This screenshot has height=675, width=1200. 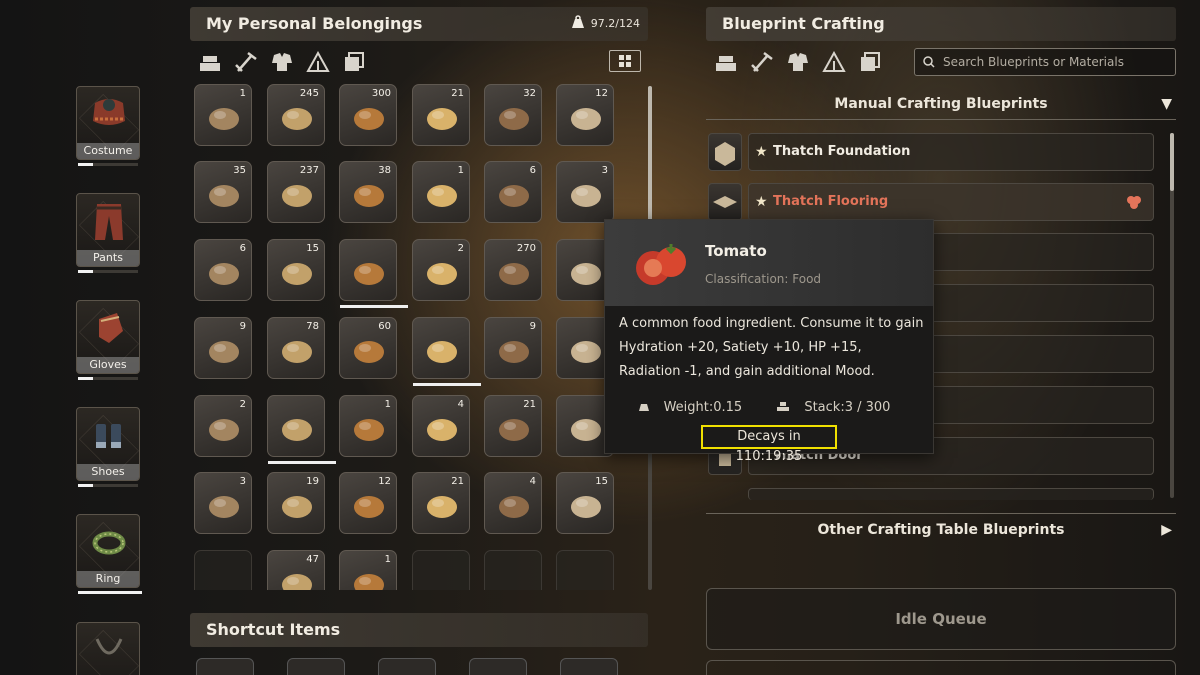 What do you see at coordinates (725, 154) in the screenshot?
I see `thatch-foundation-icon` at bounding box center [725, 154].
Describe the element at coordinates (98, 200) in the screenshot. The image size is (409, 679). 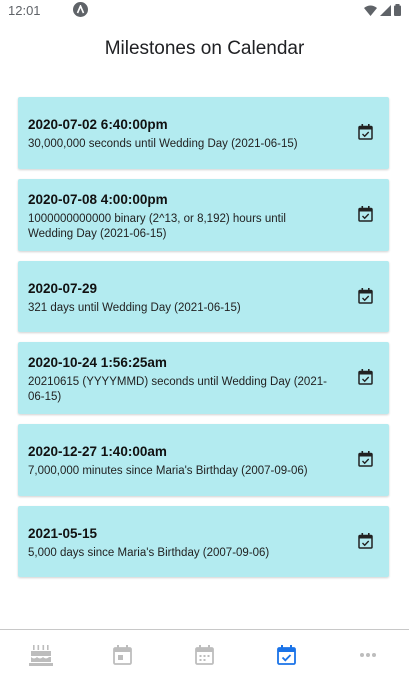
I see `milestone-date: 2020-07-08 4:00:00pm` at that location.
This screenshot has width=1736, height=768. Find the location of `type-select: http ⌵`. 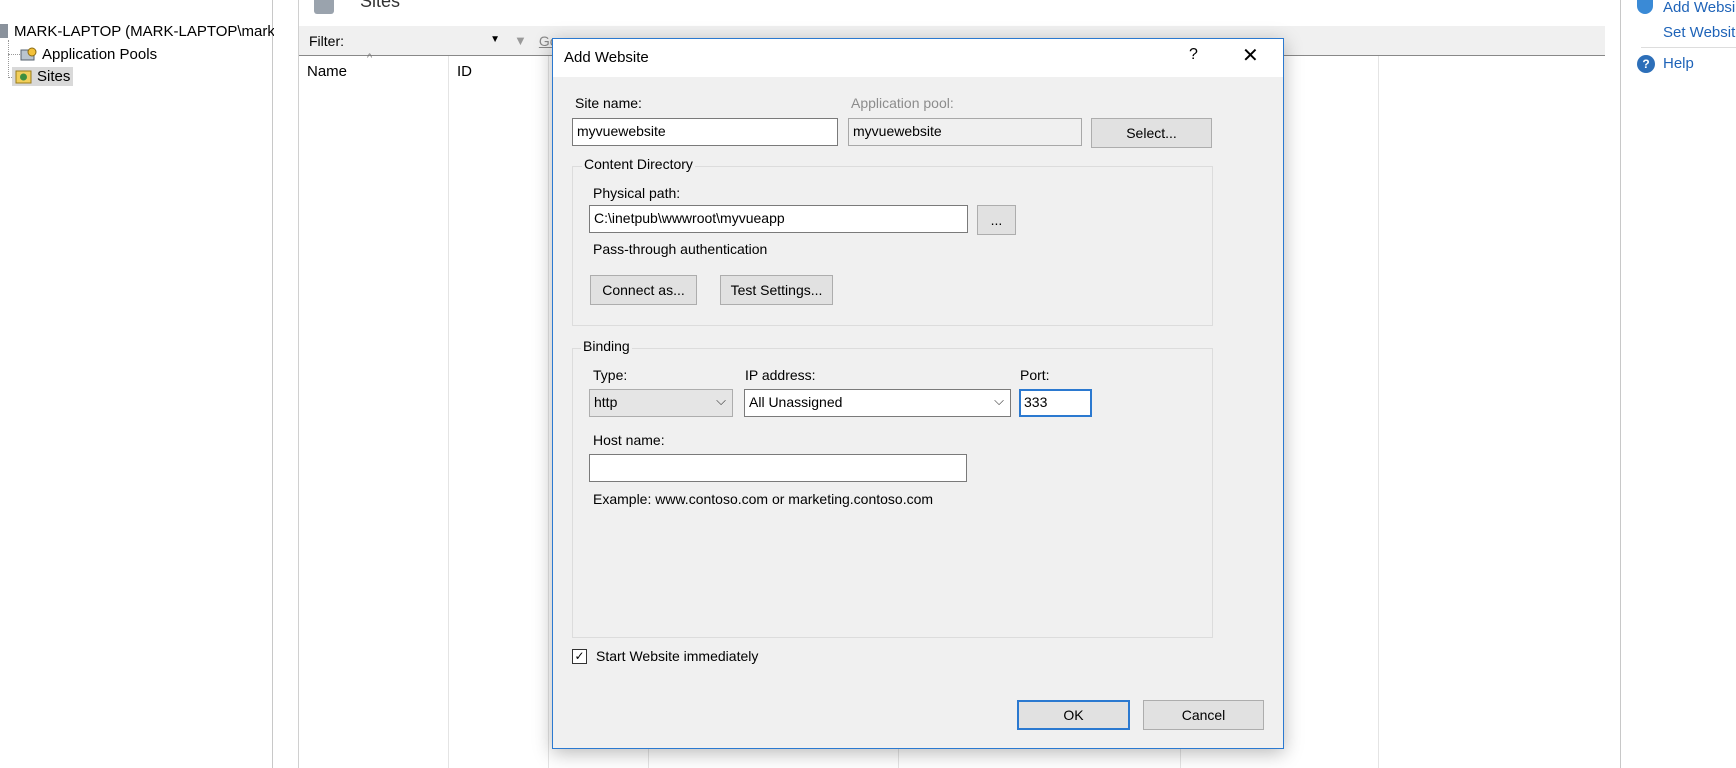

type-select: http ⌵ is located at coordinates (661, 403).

━━━━━━━━━━━━━━━━━━━━━━━━━━━━━━

> **EXERCISE INSTRUCTIONS**
Reproduce the records word for word, beginning with the line that contains "This screenshot has width=1736, height=768." and continuing through the end of the records, with the pictures left out.

> **ANSWER SPACE**
This screenshot has width=1736, height=768. Find the location of `type-select: http ⌵`. 

type-select: http ⌵ is located at coordinates (661, 403).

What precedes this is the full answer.